The new consultation sets out more detailed proposals about how the new Consumer Duty will operate. It will require firms to ‘act to deliver good outcomes for retail customers’ and it is expected the new rules will give the FCA greater ability to hold firms and their senior management to account.
The FCA has clarified that the scope of the new Consumer Duty will be aligned to the existing conduct of business rules for each sector – such as the mortgages, investment or insurance business sourcebooks.
At this stage, the FCA has decided not to introduce a private right of action by consumers for breaches of the new duty, but it will keep this under review.
The regulator recognises that the new duty will be burdensome to firms and expects them to face large costs in meeting the new regulations. It expects firms to produce and review regular management information on customer outcomes and firm’s boards will need to produce, as a minimum, an annual report.

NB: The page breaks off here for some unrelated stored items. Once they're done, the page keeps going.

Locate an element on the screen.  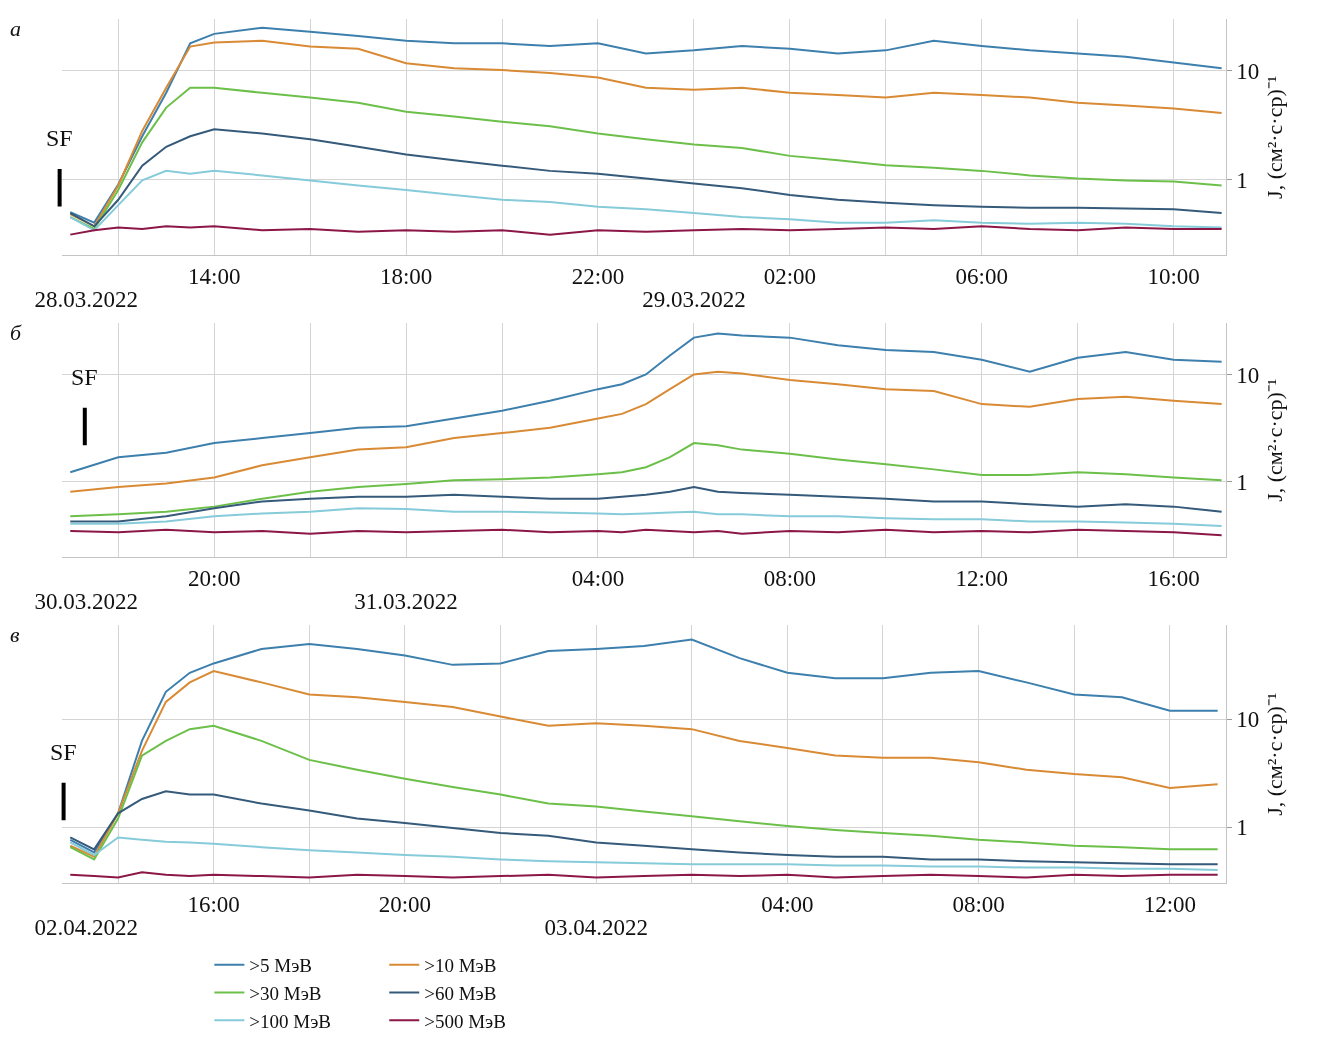
chart-title: б is located at coordinates (16, 332).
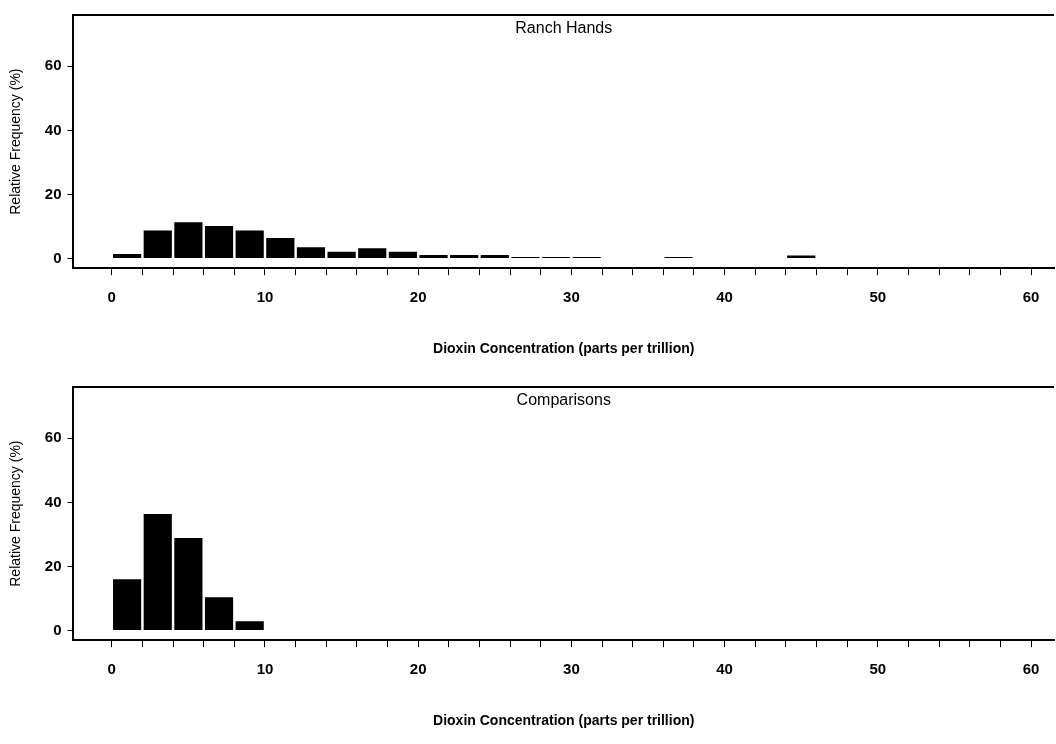  I want to click on chart-title: Comparisons, so click(564, 400).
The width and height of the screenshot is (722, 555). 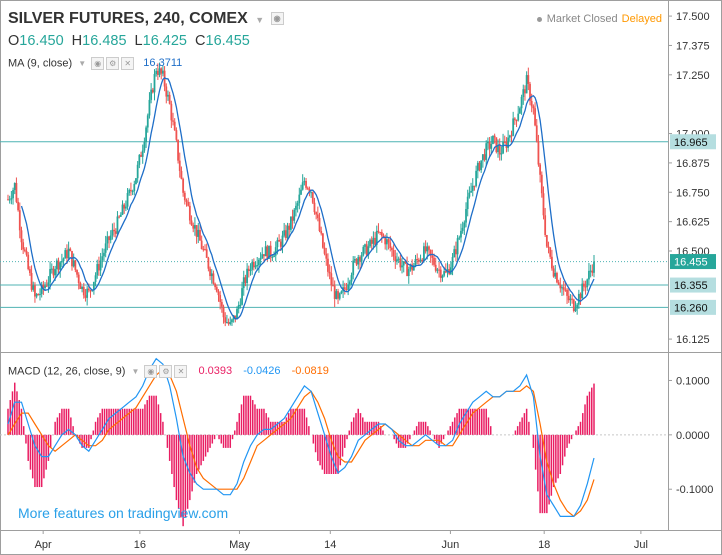 I want to click on time-tick-label: 16, so click(x=140, y=545).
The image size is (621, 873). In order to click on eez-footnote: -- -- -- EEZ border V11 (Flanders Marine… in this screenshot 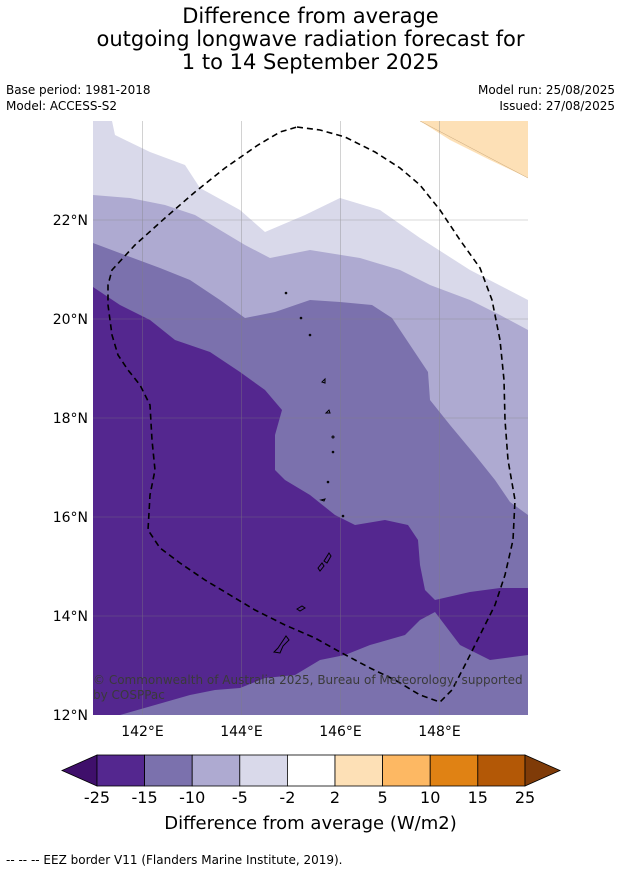, I will do `click(174, 860)`.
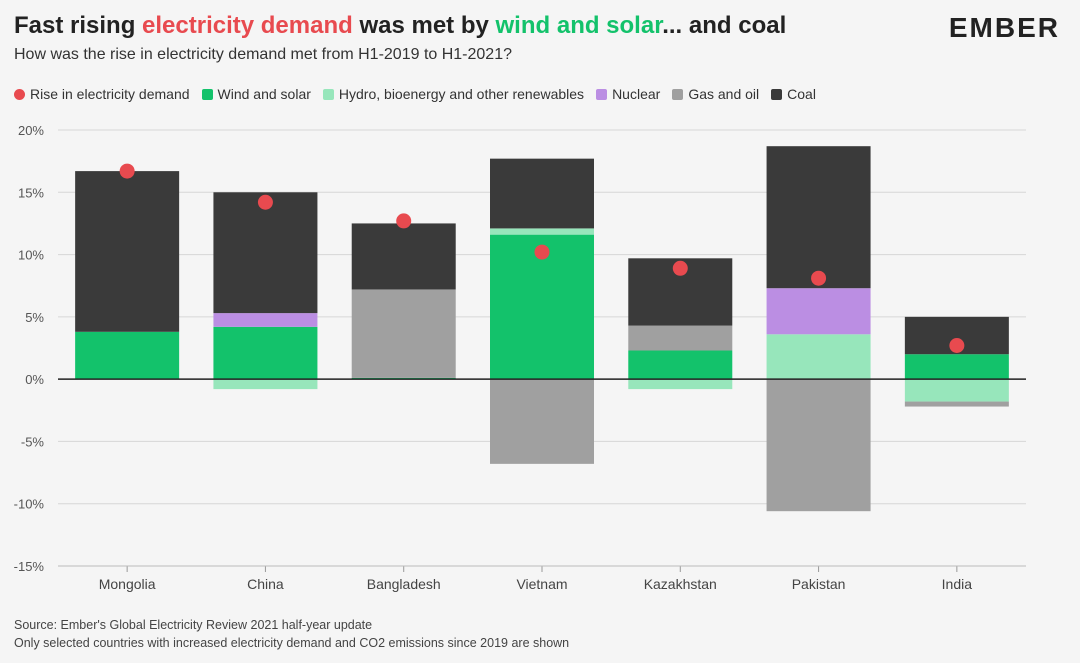  What do you see at coordinates (958, 584) in the screenshot?
I see `x-tick-label: India` at bounding box center [958, 584].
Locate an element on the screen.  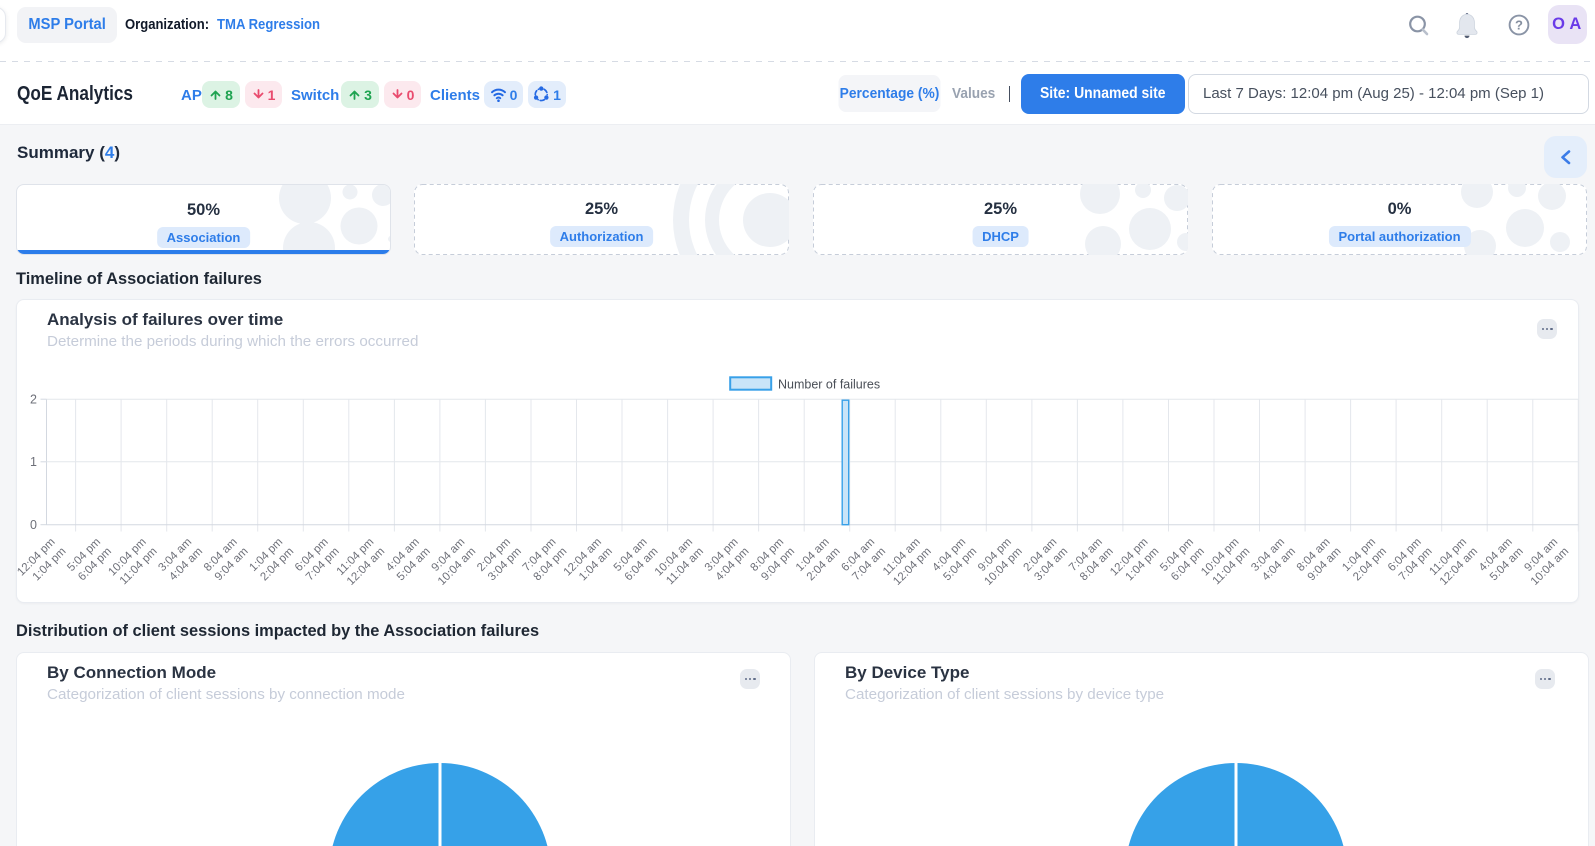
svg-text: Number of failures is located at coordinates (829, 385).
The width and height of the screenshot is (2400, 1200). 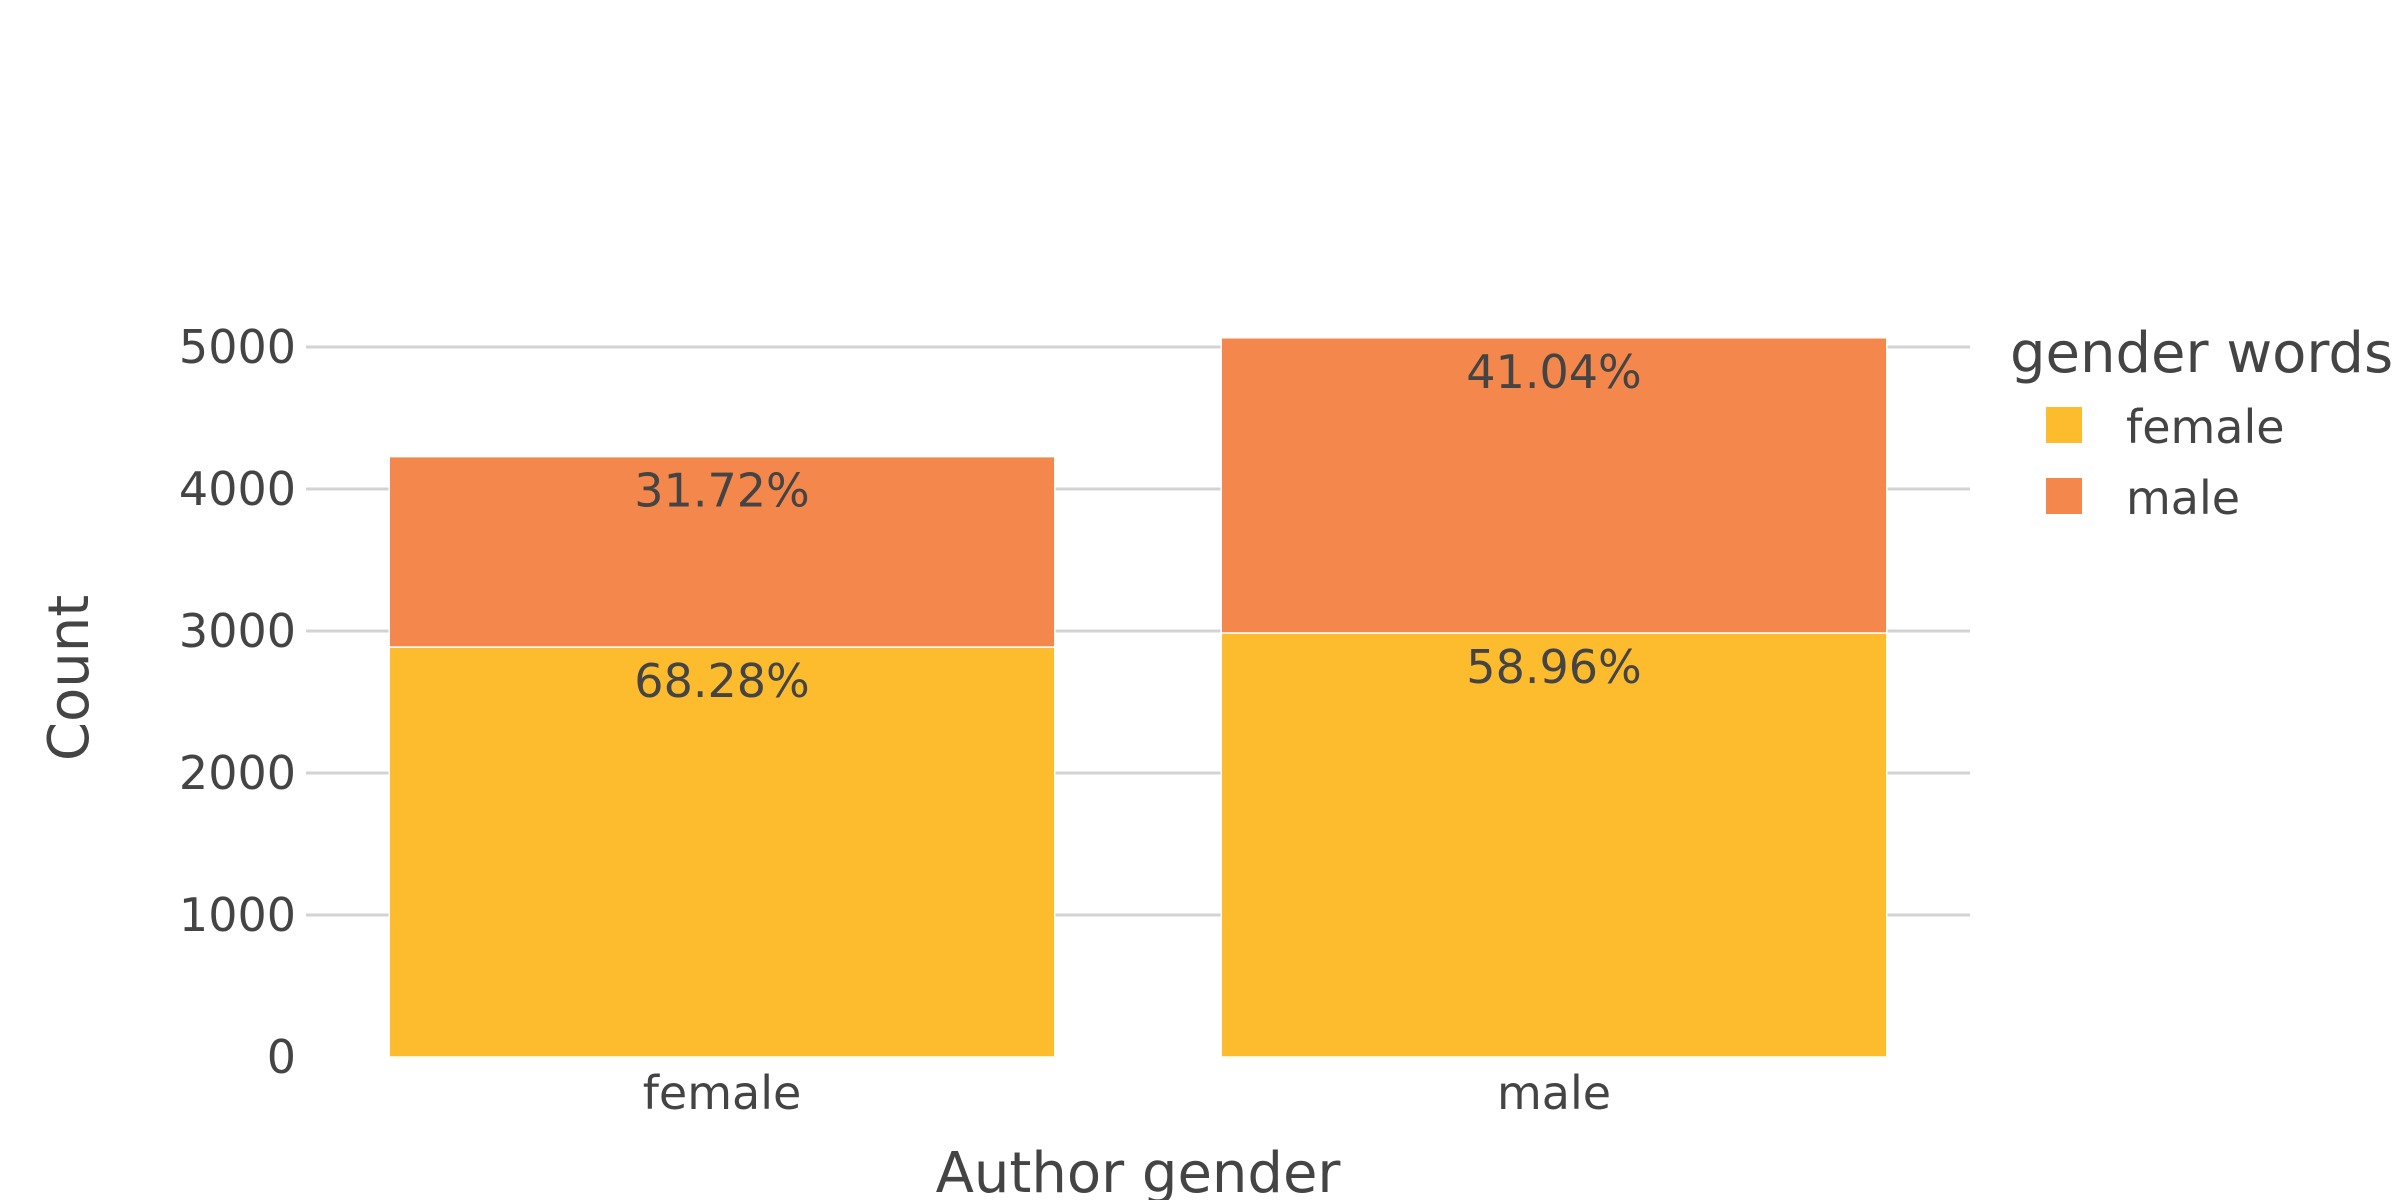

The scope of the rules will go beyond the firms dealing directly with customers, so those producing products for the retail market will also be captured, as well as distribution chains. For example, an investment bank that designs a structured product for sale to retail customers by other entities will be subject to the Consumer Duty.
James Burgoyne of Brunel Professions said: “The FCA has stepped back from giving retail clients a private right of action for a breach of the Consumer Duty, so disputes will continue to be settled through existing channels, including the Financial Ombudsman Scheme.”
“Many of the expectations under the Consumer Duty are subjective, so firms will need to use their judgement to ensure they are meeting the regulator’s requirements. This will mean that firms will need to carefully capture and review management information, so that they have a detailed record if challenged by the FCA,” Mr Burgoyne added.
Following the consultation, the FCA is planning to publish a policy statement and final rules by July 2022. The new regime is expected to come into force in April 2023.